There is a certain joy that comes with receiving a bonus at work. Rooted in cognitive and behavioural theories, the bonus exists as a “reward” that is meant to recondition human thought processes and, thereby, the behaviours that follow.
Despite our inclinations towards bonuses, however, there is now a growing body of research that shows this form of reward can cause adverse effects that are detrimental to our motivation.
Here, we’ll investigate both sides of this debate – and look at a growing trend in how rewards are delivered.
The psychology behind bonus payments
Our belief in bonuses stems from a school of psychology known as behaviourism. First pioneered by John B. Watson and B.F. Skinner, behaviorism became hugely influential during the early and mid-twentieth century.
Watson argued that all human behaviour was the result of external conditioning. He held that individuals who are subjected to certain stimuli will come to associate it with certain responses, creating normalised behaviours.

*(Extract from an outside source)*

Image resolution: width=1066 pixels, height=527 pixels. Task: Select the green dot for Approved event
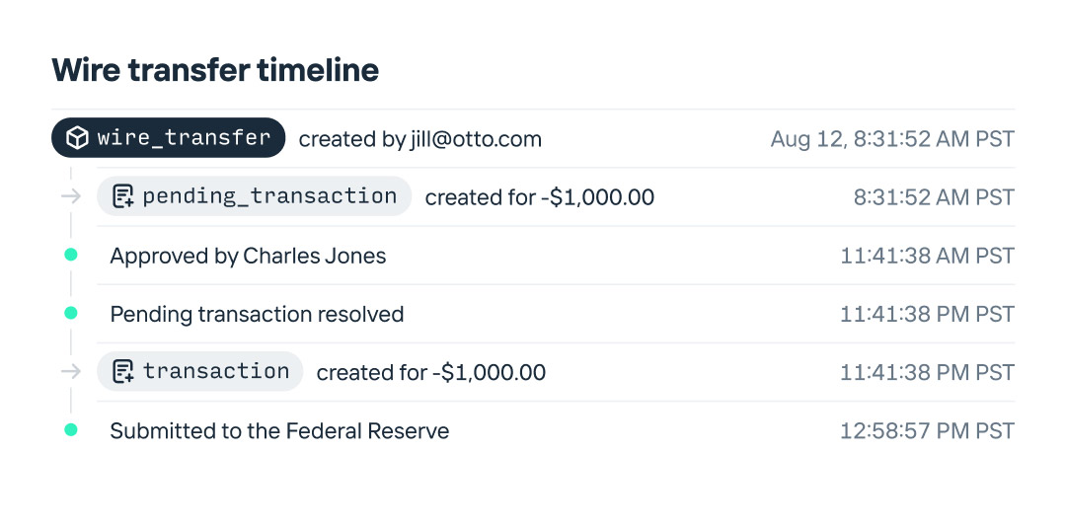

Bonuses are meant to exist as external stimuli to encourage responses that will contribute to the development of normalised behaviours such as increased productivity, enhanced motivation, and a stronger work ethic.
Skinner expanded on these ideas of “classical conditioning” with his explication of what has been called “operant conditioning”. He focused on why certain responses become ingrained as normalised behaviour following the repetition of specific stimuli – arguing that all human behaviour is the response to either a perceived reward or punishment external to the subject.
In Incentive Effects of Bonus Payments: Evidence from an International Company Axel Engellandt and Regina T. Riphahn (2004) explain that despite most economists and managers believing performance-related pay increases worker effort “there has been little empirical assessment of incentive provisions for workers.”
To address this gap in the literature, Engellandt and Riphahn studied 6500 workers using hours of overtime worked and levels of absenteeism as measures of effort. The research concluded that an increased frequency of surprise bonuses to reward exceptional work significantly increased effort.
Ewing Kauffman, chairman and founder of Marion Laboratories (now Marion Merrell Dow) would use a similar technique – once handing a production worker $8,000 in Marion stock for ten years of perfect attendance. On the same day three other employees received stock worth $7,000, $12,000, and $15,000 for money-saving suggestions.
In an interview with Robert Levering, Kauffman stressed the importance of the spirit in which these bonuses were given, saying: “If you do it because you want to be a father and a giver, that’s not good. You don’t give anything. They earn it. Marion doesn’t give anything.” There is a line, then, between acts that incentivise behaviour and those that can be interpreted as paternalistic.
Incidentally, when the company was acquired in 1989, more than 300 Marion employees became millionaires because of the stock they held.
Where incentive schemes can go wrong
There are three particularly strong charges against monetary incentives: they can lead workers to take shortcuts and act unethically, they can reduce intrinsic motivation, and they can cause envy between workers that could lead to higher employee turnover.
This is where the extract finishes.